As well as a strategic leadership role, CERA was responsible for carrying out projects and programmes. It was directly responsible for delivering programmes of significance to the recovery. This included the demolition of dangerous buildings, managing the Crown's offer to buy properties in the residential red zones (Red Zones), and deciding the future status of land in areas severely affected by the earthquakes.

CERA also co-funded and co-managed the repair and rebuilding of infrastructure with the local authorities and the New Zealand Transport Agency. CERA's other roles included establishing recovery strategies, monitoring the recovery, facilitating commercial investment, and working with other agencies to create and support other programmes such as psychosocial recovery initiatives and managing the Residential Advisory Service.

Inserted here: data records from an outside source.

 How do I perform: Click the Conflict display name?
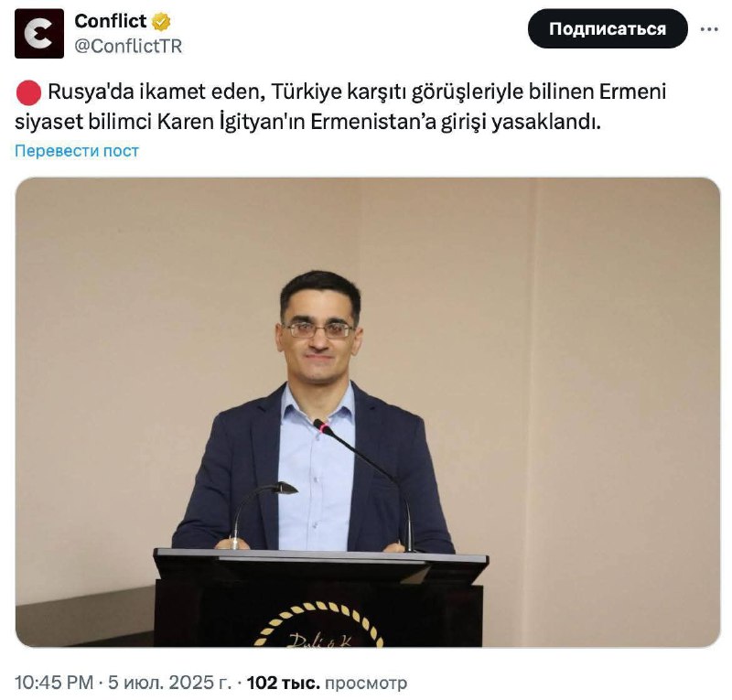111,21
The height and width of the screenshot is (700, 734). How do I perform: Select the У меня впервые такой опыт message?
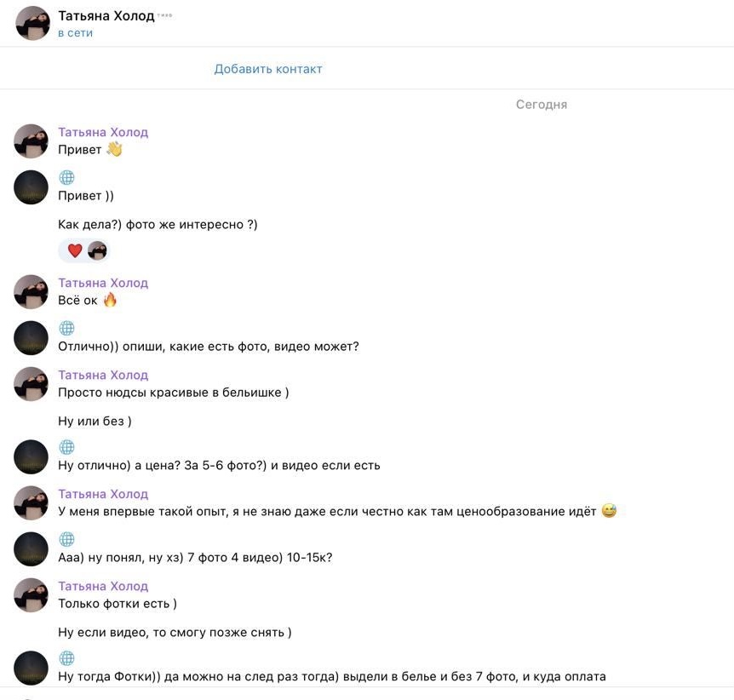click(337, 511)
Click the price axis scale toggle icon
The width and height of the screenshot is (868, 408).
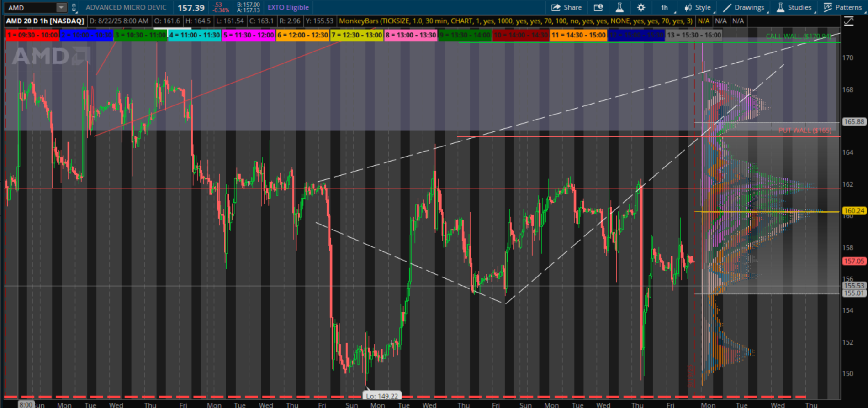(x=849, y=21)
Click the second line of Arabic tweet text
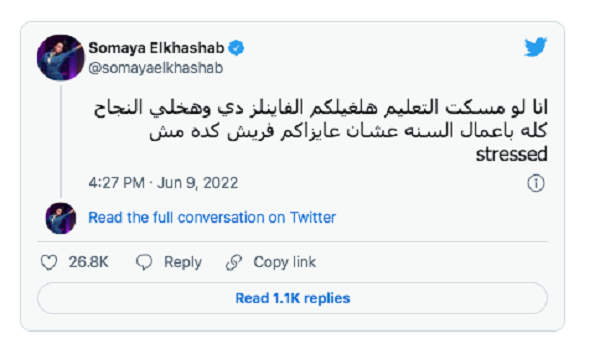This screenshot has height=360, width=600. tap(348, 131)
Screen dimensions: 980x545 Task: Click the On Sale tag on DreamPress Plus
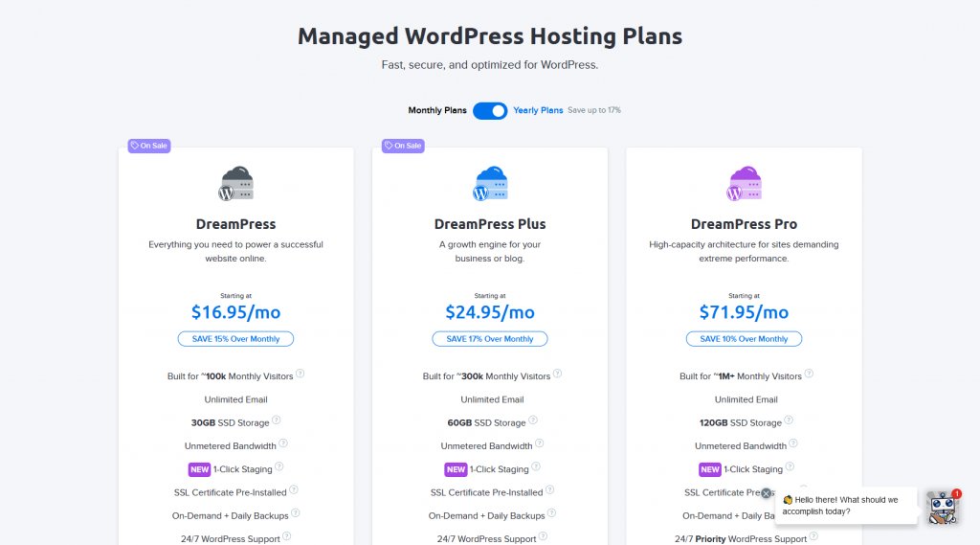pyautogui.click(x=403, y=146)
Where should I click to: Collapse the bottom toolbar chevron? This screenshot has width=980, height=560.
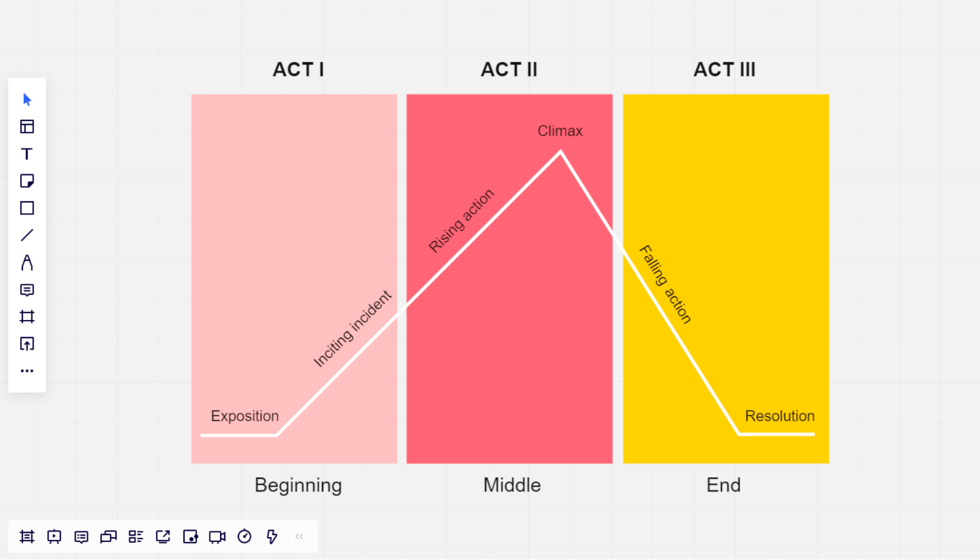(299, 536)
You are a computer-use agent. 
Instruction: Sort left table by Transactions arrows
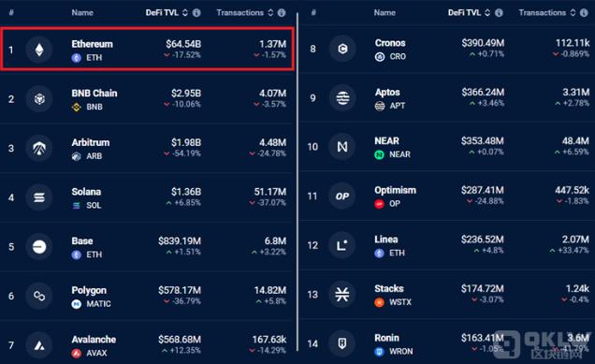click(x=270, y=13)
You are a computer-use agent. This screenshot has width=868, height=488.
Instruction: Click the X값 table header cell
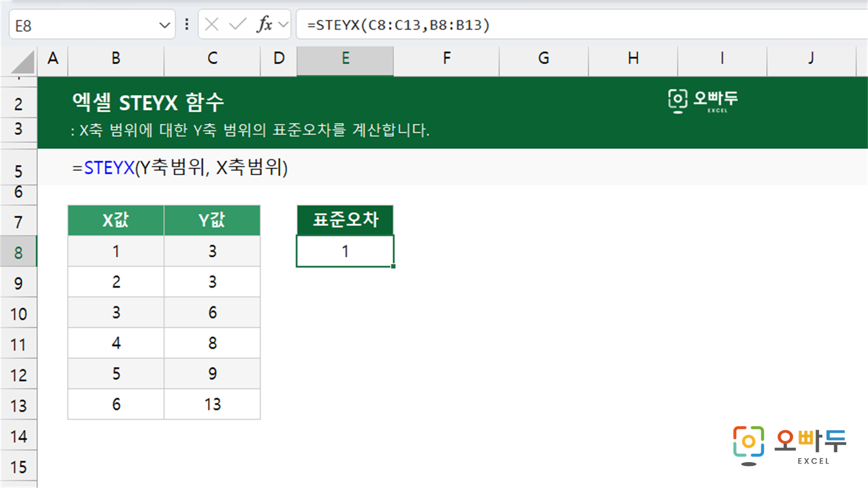tap(116, 220)
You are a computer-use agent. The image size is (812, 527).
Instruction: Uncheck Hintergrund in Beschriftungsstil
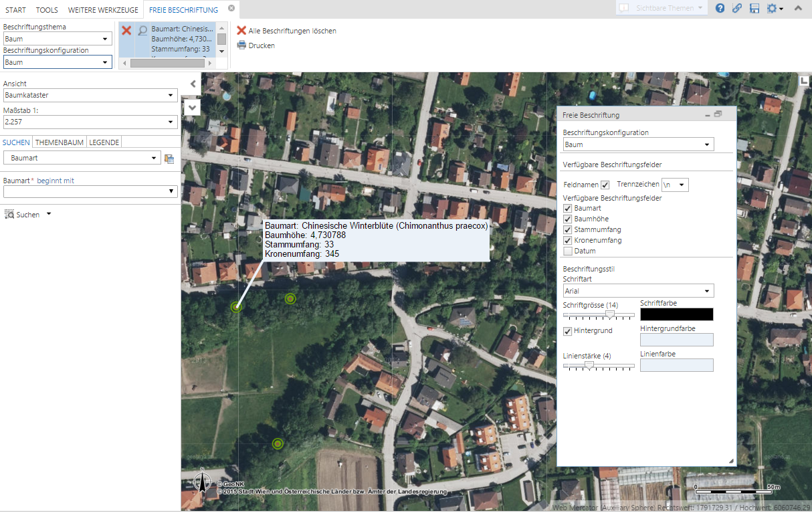567,330
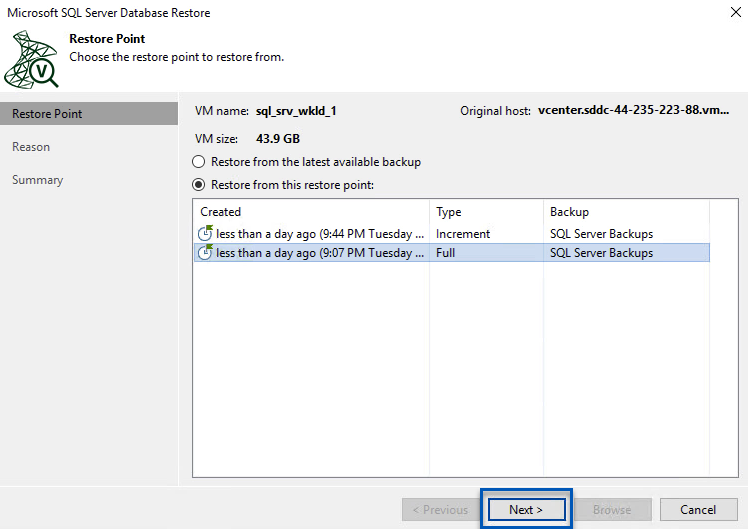Sort restore points by Backup column
This screenshot has height=529, width=748.
(x=625, y=212)
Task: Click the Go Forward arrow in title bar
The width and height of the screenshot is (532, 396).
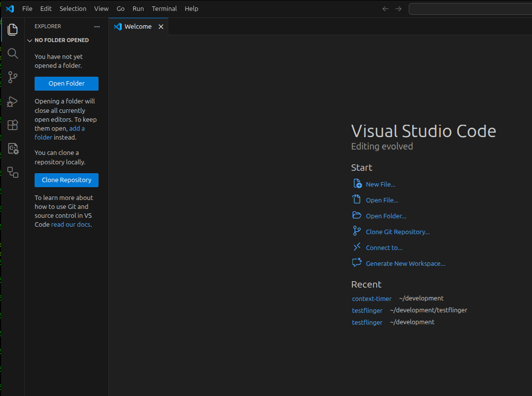Action: (398, 9)
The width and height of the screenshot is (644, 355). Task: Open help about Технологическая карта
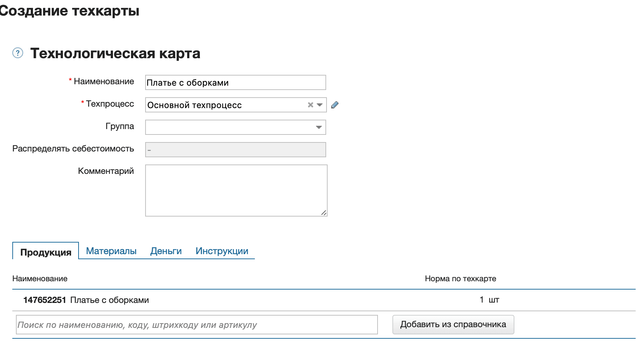pos(18,54)
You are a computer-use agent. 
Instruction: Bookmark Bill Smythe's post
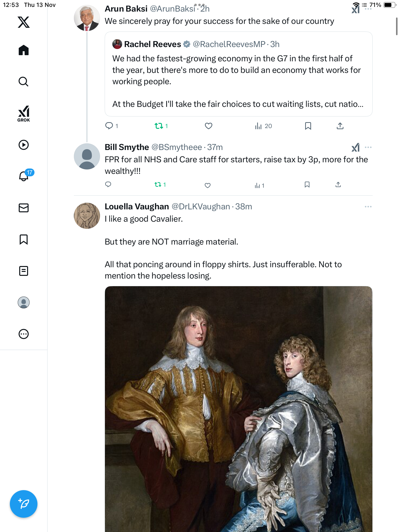tap(307, 184)
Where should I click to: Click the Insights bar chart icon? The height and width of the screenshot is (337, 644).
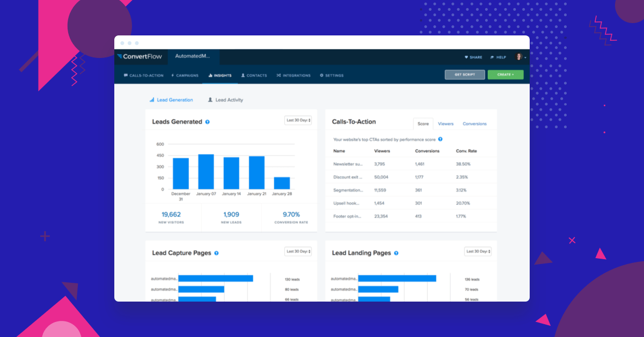click(211, 75)
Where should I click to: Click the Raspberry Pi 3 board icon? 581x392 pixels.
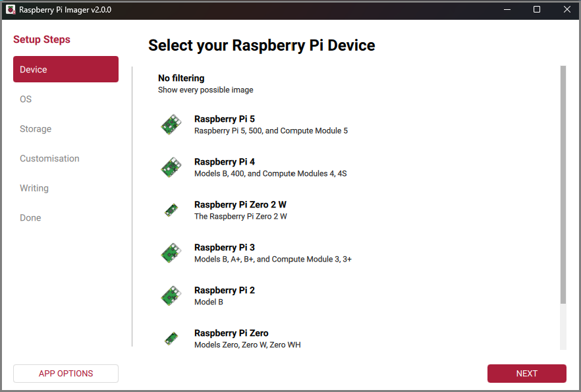[171, 252]

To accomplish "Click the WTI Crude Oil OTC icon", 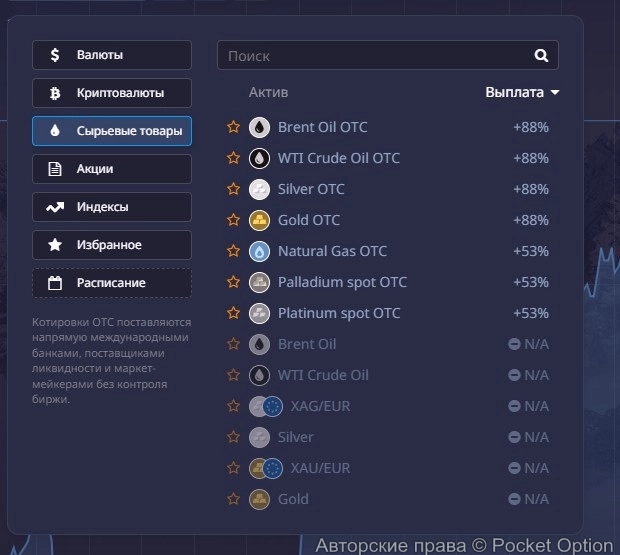I will tap(259, 158).
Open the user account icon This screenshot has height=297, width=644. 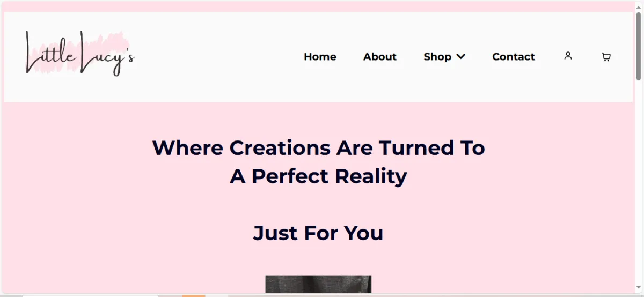[568, 56]
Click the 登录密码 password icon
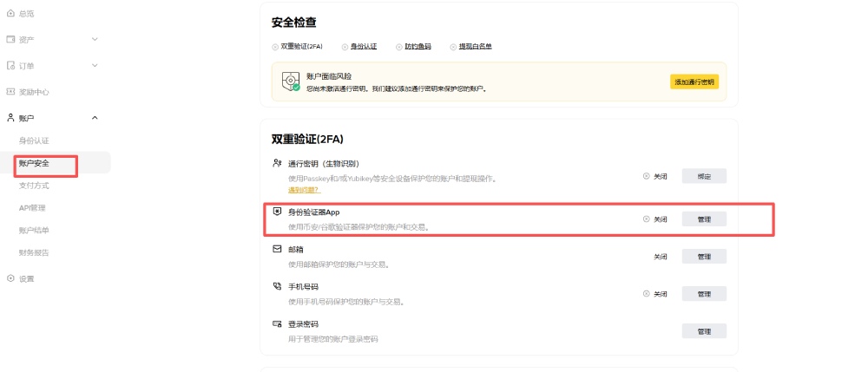This screenshot has height=372, width=868. click(277, 323)
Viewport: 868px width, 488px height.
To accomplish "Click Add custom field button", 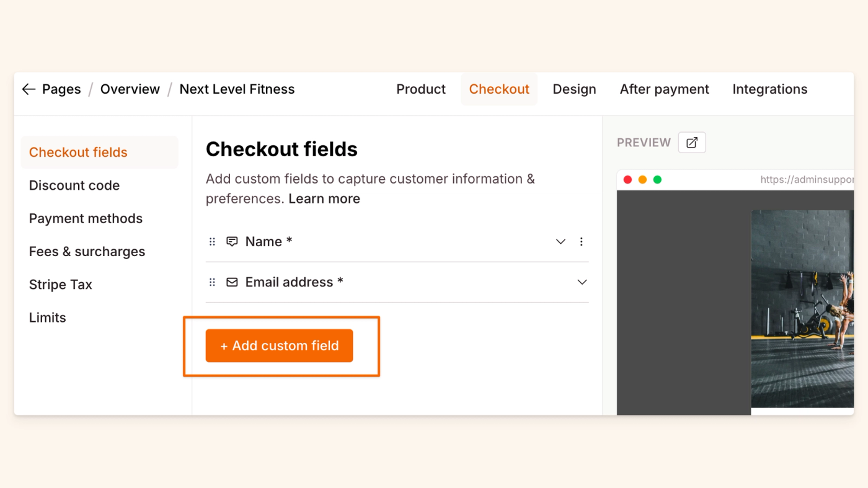I will click(x=279, y=346).
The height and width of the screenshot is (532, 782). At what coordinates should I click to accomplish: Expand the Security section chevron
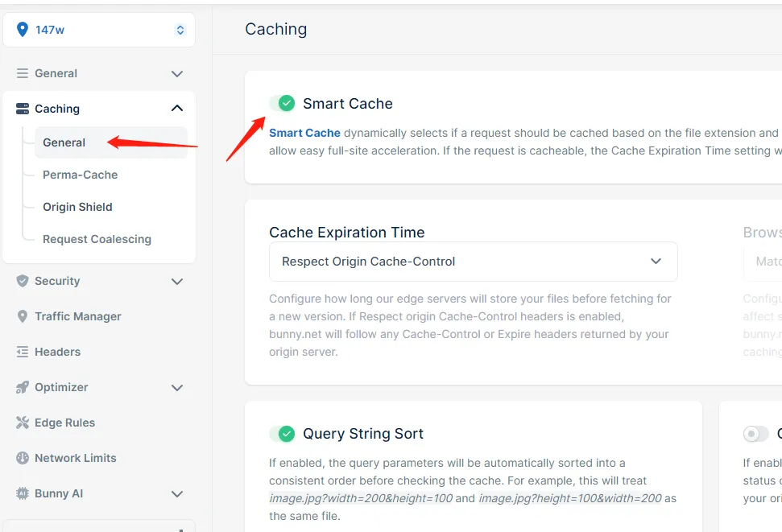click(177, 281)
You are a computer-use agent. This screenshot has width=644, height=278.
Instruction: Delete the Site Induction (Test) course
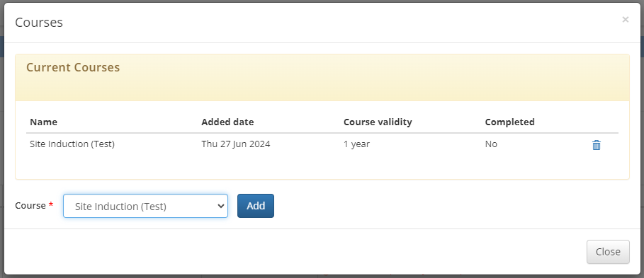(597, 145)
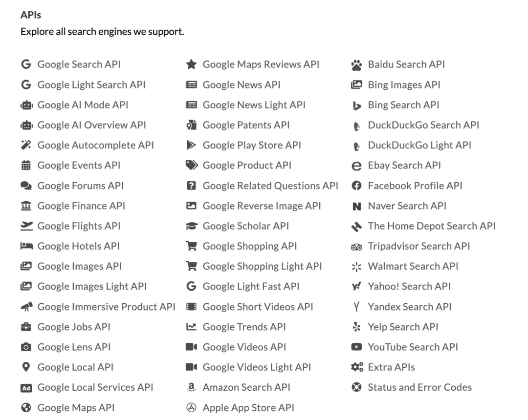Click the camera icon for Google Lens API
528x420 pixels.
click(26, 347)
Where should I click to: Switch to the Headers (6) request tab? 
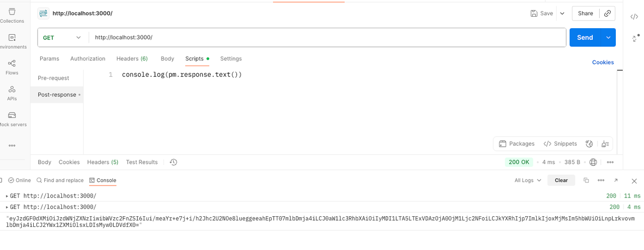pos(132,59)
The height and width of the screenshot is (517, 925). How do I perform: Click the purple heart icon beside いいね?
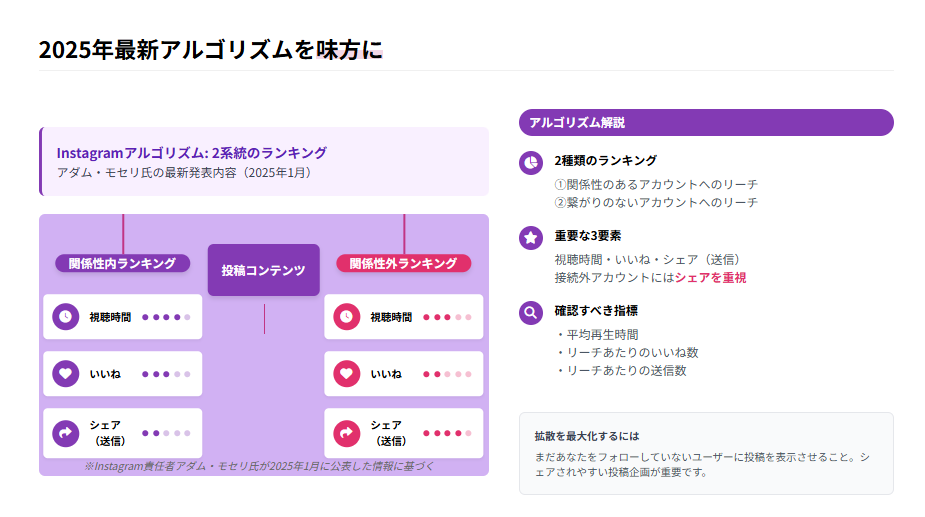[x=65, y=374]
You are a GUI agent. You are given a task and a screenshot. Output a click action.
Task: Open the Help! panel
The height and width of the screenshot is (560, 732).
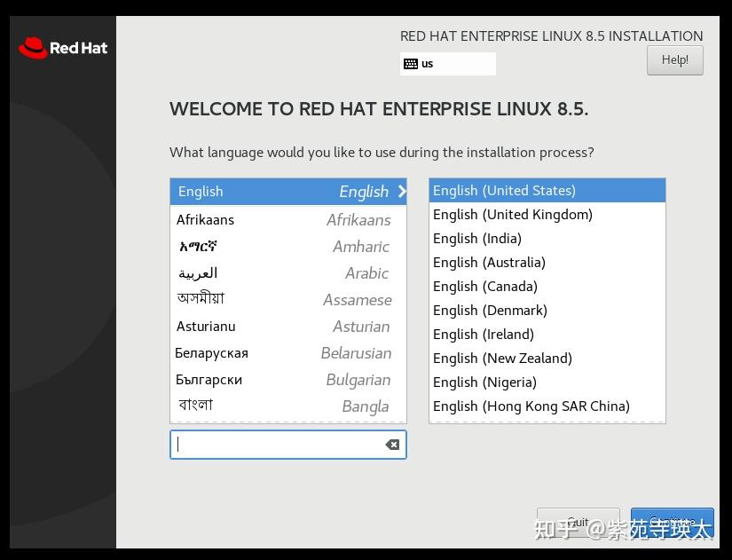674,59
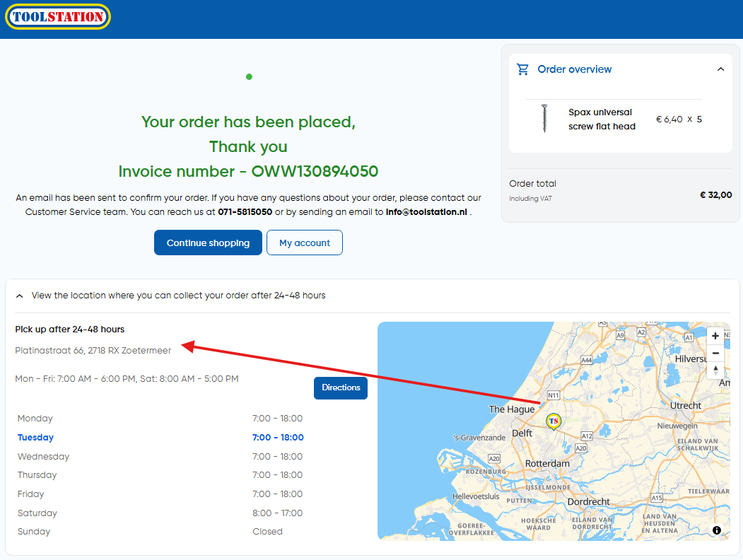The height and width of the screenshot is (560, 743).
Task: Click the TS store marker on map
Action: pyautogui.click(x=554, y=421)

There were four different but overlapping phases of the recovery that CERA worked in. Figure 2 shows the main phases and how they overlapped over time. The four phases were:

  • Emergency response: the priorities were on saving lives, making buildings safe, and providing shelter. This phase was lengthy in Canterbury because of continuing earthquakes and aftershocks.
  • Restoration: involves re-establishing basic services and initial repairs to infrastructure and building.
  • Reconstruction: includes planning and carrying out the recovery and long-term development, and helping the community return to psychosocial well-being.
  • Regeneration: focuses on long-term strategy and building resilience.

Figure 2
Overlapping recovery phases in Canterbury

Figure 2, Overlapping recovery phases in Canterbury

Source: Canterbury Earthquake Recovery Authority (2016), Walking the Recovery Tightrope: Learning and insights from CERA, available at

CERA's role was made more complex by the ongoing nature of the disaster. Between 4 September 2010 and the establishment of CERA on 29 March 2011, there were about 7500 earthquakes and aftershocks in the Canterbury region. There have been over 17,000 aftershocks to date.

Another complicating factor was the uncertain environment CERA was operating in. The extent and severity of damage caused by the earthquakes and aftershocks was still largely unknown when CERA was established just 35 days after the February 2011 earthquake. To put this in context, there were 21 earthquakes greater than magnitude 5 between 22 February 2011 and CERA's disestablishment in April 2016. All of these had an effect on the flow of the recovery and created delays.

Although CERA was established to provide leadership for the recovery, it was never intended to manage or deliver Canterbury's recovery alone. CERA had to work closely with its strategic partners and other stakeholders. Its strategic partners were Christchurch City Council, Waimakariri District Council, Selwyn District Council, Environment Canterbury, and Te Rūnanga o Ngāi Tahu.

Canterbury Earthquake Recovery Act 2011

Parliament passed the Act in April 2011, with an expiry date of April 2016. Although not stated in the Act, it was considered at the time that CERA would cease its role in the Canterbury recovery at the same time the Act expired. The purposes of the Act included:

  • providing appropriate measures to ensure that greater Christchurch, the councils, and their communities can respond to, and recover from, the effects of the Canterbury earthquakes;
  • enabling community participation in the planning of the recovery of affected communities without impeding a focused, timely, and expedited recovery;
  • providing for the Minister and CERA to ensure recovery;
  • enabling a focused, timely, and expedited recovery;
  • enabling information to be gathered about any land, structure, or infrastructure affected by the Canterbury earthquakes;
  • facilitating, co-ordinating, and directing the planning, rebuilding, and recovery of affected communities, including the repair and rebuilding of land, infrastructure, and other property; and
  • restoring the social, economic, cultural, and environmental well-being of greater Christchurch communities.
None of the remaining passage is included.